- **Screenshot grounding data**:
"""
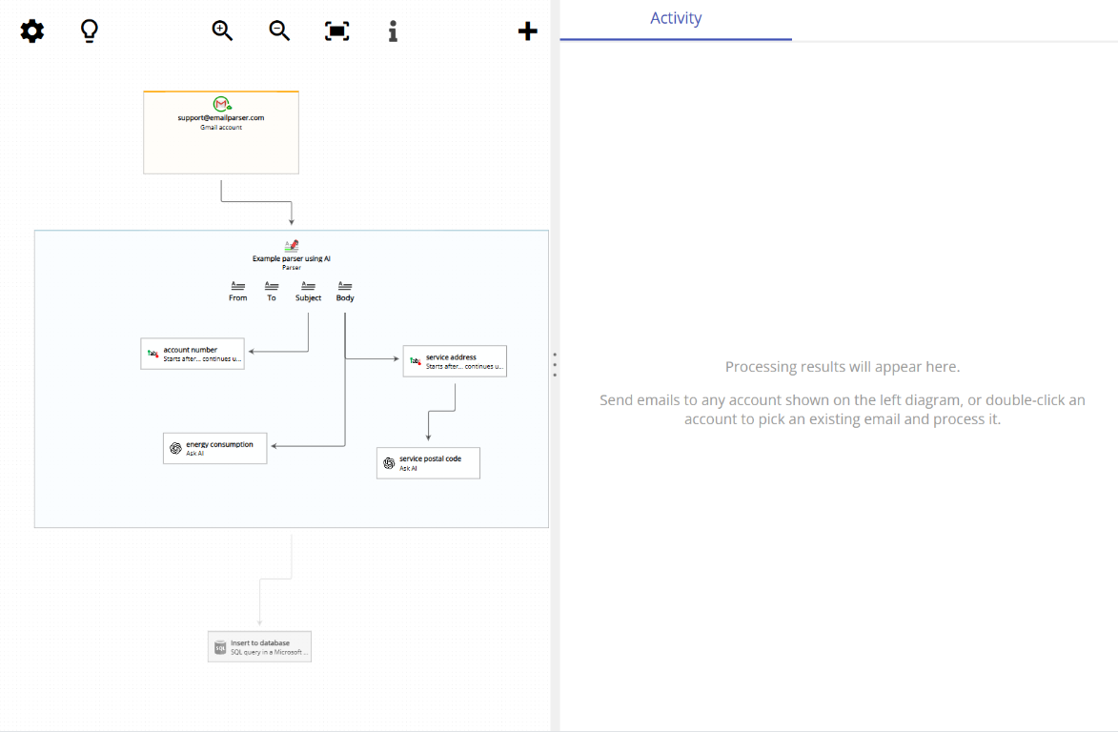The height and width of the screenshot is (732, 1118).
Task: Select the support@emailparser.com account node
Action: point(220,132)
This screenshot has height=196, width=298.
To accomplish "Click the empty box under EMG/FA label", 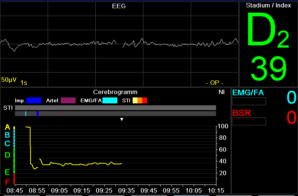I will tap(249, 102).
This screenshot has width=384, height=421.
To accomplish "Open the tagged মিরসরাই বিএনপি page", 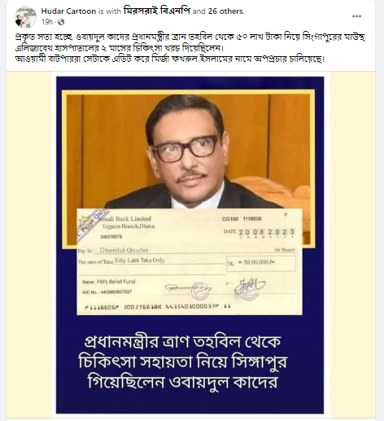I will (157, 11).
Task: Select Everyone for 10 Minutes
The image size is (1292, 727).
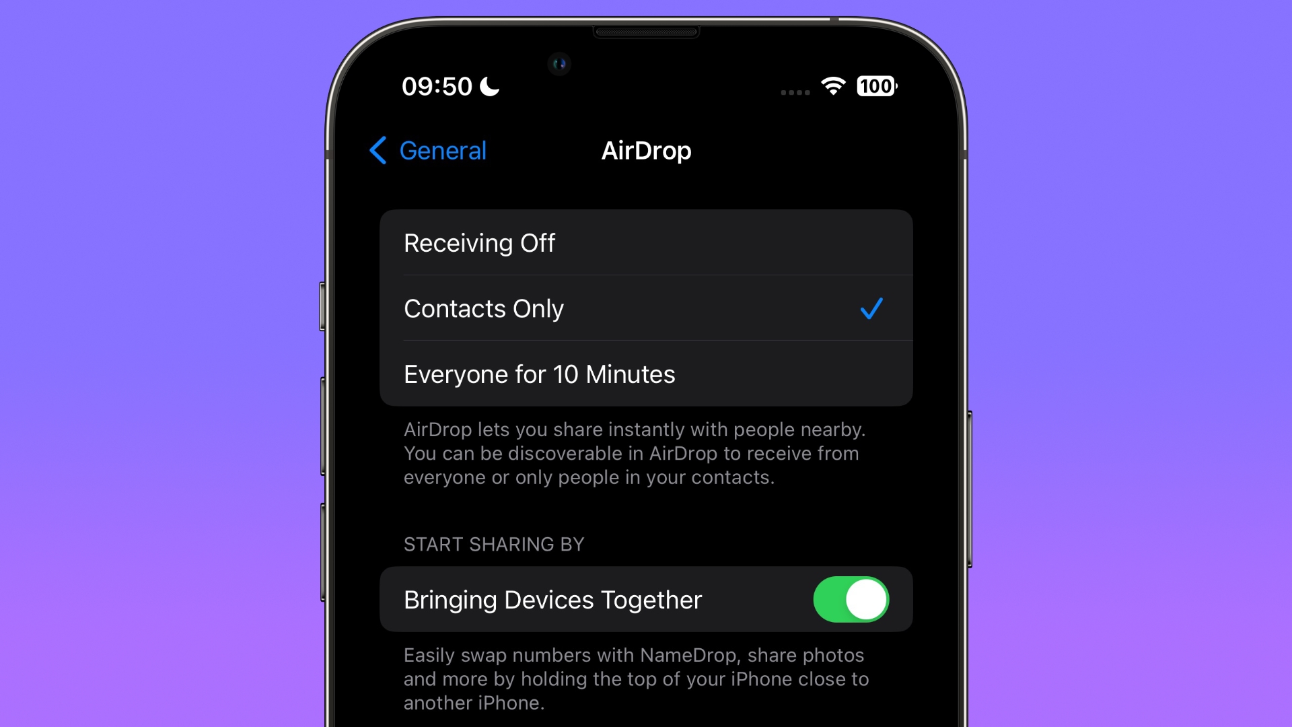Action: point(646,373)
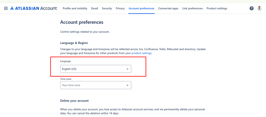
"""
- **The task**: Your answer should be the lines of the records that hold the string "This".

- **Answer box**:
This screenshot has height=196, width=298.
This screenshot has width=384, height=421.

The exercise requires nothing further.